To get things into perspective of system performance, you might have heard of embedded system. These are scaled down no nonsense operating systems that do only what they are built to do only. these lean mean simple machines may have limited functionality, but do these functions really quick.

The proportional speed chart is as follows (not considering hardware speed)

Fast -> Usable -> Sloppy
Embedded OS -> tweaked operating system -> default operating system

So what happens when you run another OS on top of a default operating system? you get a really ineffective machine isn't it?

This is probably how most people will deploy virutalisation to production.

layer 4 - Production Application
layer 3 - Guest Operating System
layer 2 - Virtual Application Layer
layer 1 - Default Host Operating System

So far, we only mentioned performance and not even talked about other potential risks like resource contention, but of course, your vendor has already mentioned that unlike other products, ours is safe.

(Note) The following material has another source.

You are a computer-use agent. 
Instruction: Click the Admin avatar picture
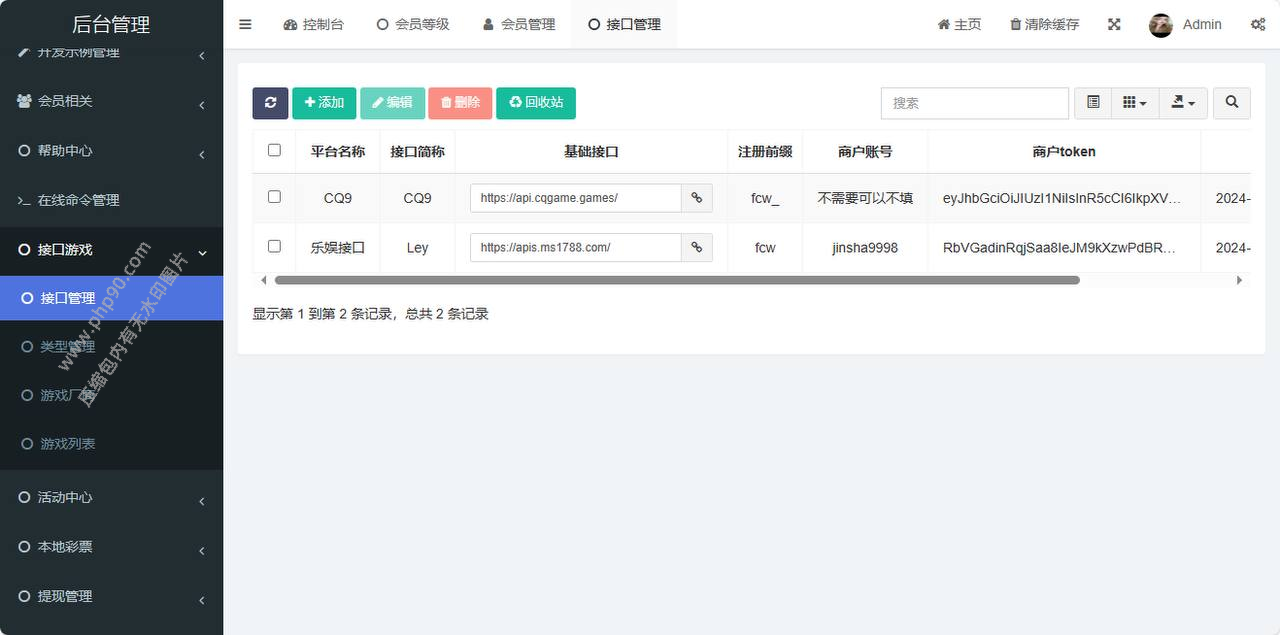coord(1160,25)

If you want to learn more about virtualisation, read "Xen and the art of virtualisation". Doesn't the title just grab you? Warning, its open source. It talks about the maturity of current solutions and highlights the risks involved

Now for my beloved home user readers. How can virtulisation benefit them? Here are some people I would suspect will enjoy running a virtual machine on their home computers

a. Hobbists and enthuisasts
b. People who do not have a whole lot of strange perliherals
c. People frustrated with windows
d. people who have some strange habit of destroying their operating system, start using virtual ones and make copies
e. do you have kids? refer to point d.
f. bored people, you reading this aren't you
g. wannabe geeks

2 comments:

Aaron Lee said...

I wanna virtual gameboy to run on PC!

btw, youz still getting spam.

Melven said...

You will need a game boy emulator that runs on PC.

Can't help with the spam these days other than deleting them

Splitting the home network

Who wouldn't want to separate the traffic at home for security reasons. The more common ones include wireless guest and wireless users. ...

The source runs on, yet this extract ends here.